|Jan Coen, Courtesy of Richard G|
These heads are fearful to behold. They're wide as a barrel and made of stone, only the eyes betray a flicker of life. They drift silent on the air like monstrous pollen beads, their face-sides hidden so as not to be readily observed. (Their stone faces like their flesh faces are swollen and bristled like a boar's.) Sometimes they'll float by a cliff face, or hang behind a waterfall or about the roofbeams of a temple or trader-house like evil statuary. Then, when the time is right, when some unsuspecting prey passes beneath them, they drop like thunderbolts and strike men dead with their great weight. Then they ponderously rise up into the air again.

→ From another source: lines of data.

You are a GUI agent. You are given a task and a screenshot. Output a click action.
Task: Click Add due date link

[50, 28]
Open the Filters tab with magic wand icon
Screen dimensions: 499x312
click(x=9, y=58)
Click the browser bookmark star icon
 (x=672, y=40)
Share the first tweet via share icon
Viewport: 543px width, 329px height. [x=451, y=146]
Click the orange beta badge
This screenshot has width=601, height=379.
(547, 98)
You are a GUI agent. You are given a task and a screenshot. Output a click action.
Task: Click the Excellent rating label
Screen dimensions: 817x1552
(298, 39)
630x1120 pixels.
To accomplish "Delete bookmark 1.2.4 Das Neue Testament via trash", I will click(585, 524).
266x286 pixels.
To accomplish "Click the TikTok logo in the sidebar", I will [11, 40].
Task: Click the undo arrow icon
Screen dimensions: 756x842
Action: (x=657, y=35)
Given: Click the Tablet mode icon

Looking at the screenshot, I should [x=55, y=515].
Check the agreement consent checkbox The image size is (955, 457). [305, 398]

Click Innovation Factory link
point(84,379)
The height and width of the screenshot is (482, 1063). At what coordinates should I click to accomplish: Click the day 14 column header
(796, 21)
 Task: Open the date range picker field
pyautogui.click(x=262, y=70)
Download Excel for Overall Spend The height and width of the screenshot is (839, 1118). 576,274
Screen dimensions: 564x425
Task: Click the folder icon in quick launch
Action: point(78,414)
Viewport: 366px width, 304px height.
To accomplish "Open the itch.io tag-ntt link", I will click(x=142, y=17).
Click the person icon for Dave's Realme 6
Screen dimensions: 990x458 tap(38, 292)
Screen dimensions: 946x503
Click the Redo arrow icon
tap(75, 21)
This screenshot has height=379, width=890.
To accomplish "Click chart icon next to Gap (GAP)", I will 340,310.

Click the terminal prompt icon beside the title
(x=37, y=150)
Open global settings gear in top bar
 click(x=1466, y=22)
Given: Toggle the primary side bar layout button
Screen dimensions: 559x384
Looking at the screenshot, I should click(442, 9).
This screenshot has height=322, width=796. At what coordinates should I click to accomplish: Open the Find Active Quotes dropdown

If you see a floating stone, beware. Don't let it get above you, don't let it overhear you, and don't sleep within proximity of it. Like as not, it is a Dutchman.
ADDENDUM: ON THE COIN
From this observation about sorcerer heads we may surmise that a similar principle governs the manufacture of the strangers' coinage. Why would a monarch affix his head to a small metal disc? To spy on his subjects, naturally! And when the disk in question is a precious metal, endowed with that metal's charms, its medicinal properties, etc. the disk may on these accounts readily find its way into the hands of the innocent. (We must grudgingly acknowledge the awful cleverness of these tactics.)
Thus one cannot be too careful around coins – and indeed a little coin may be hiding anywhere. Fortunately coins possess no great strength when isolated, and with a sharp knife, with a milling stone, or with the aid of a firing kiln, any monarch may from a coin be excised. This noble act not only renders the metal fit for appropriate use, but also, we can hope, may do some small harm to the royal person of the sorcerer in question.